■ WORK ITEM ■
Give back all of the data exactly as it stands, with the pictures removed.

■ RECORDED INFORMATION ■
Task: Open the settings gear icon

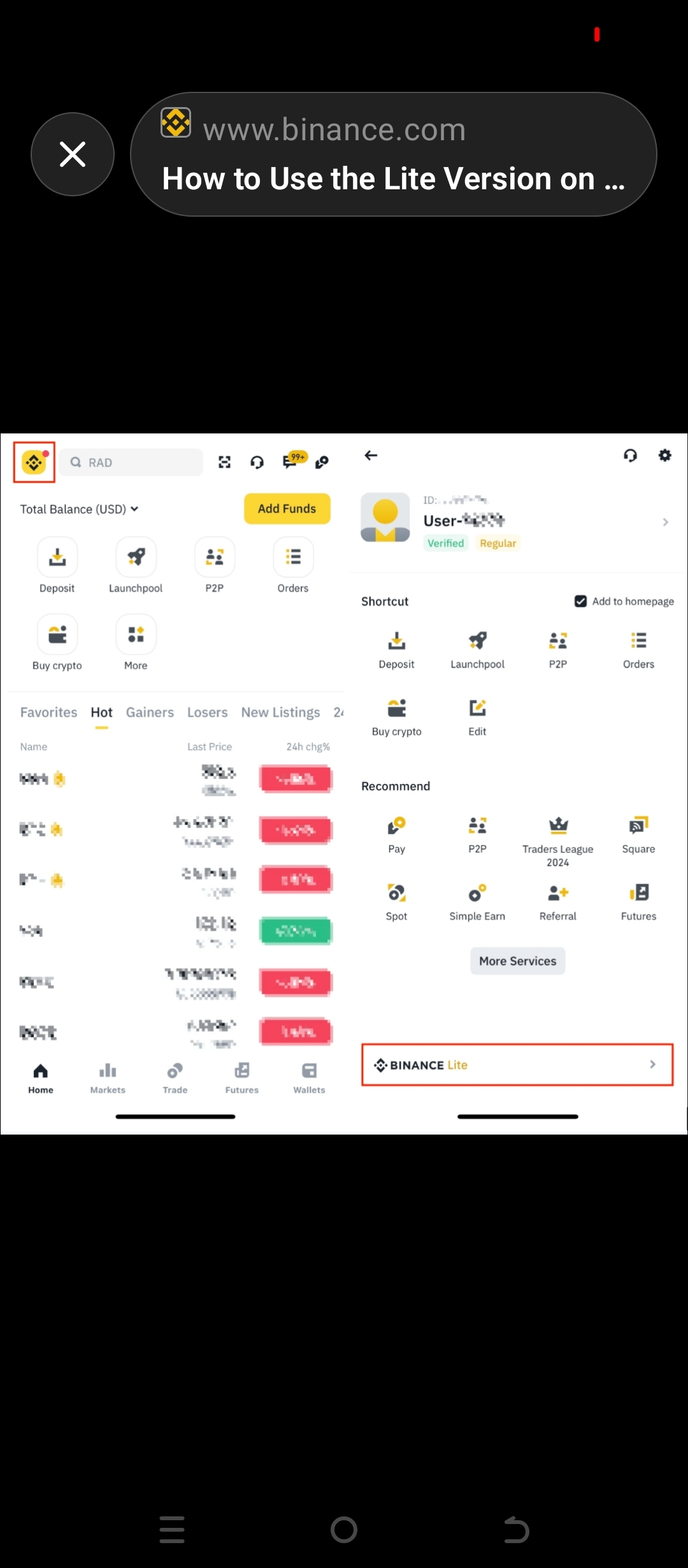Action: point(664,455)
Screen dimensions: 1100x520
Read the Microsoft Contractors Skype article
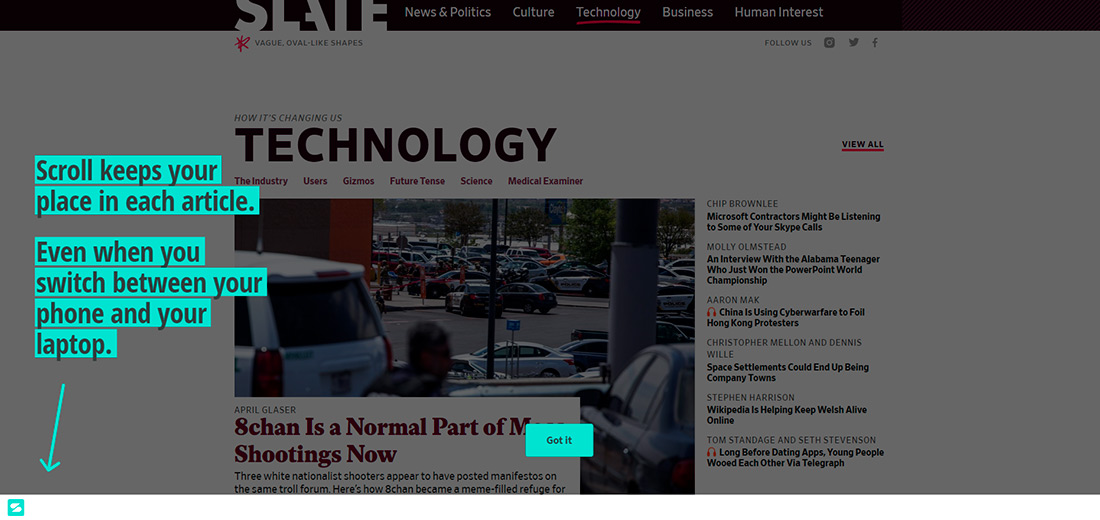(x=793, y=221)
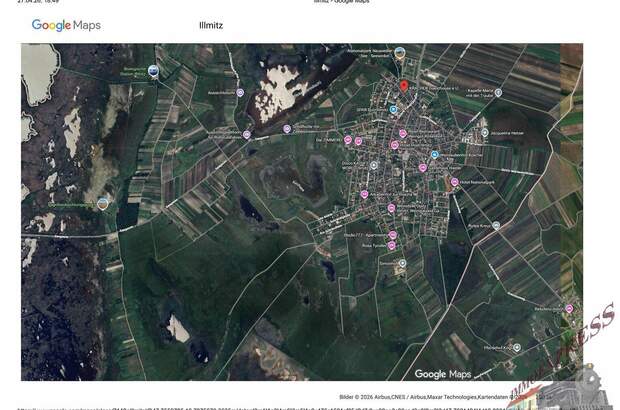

■ SOLUTION ■
Task: Open the settings gear icon

Action: point(664,455)
Screen dimensions: 1100x520
Read the Microsoft Contractors Skype article
(x=793, y=221)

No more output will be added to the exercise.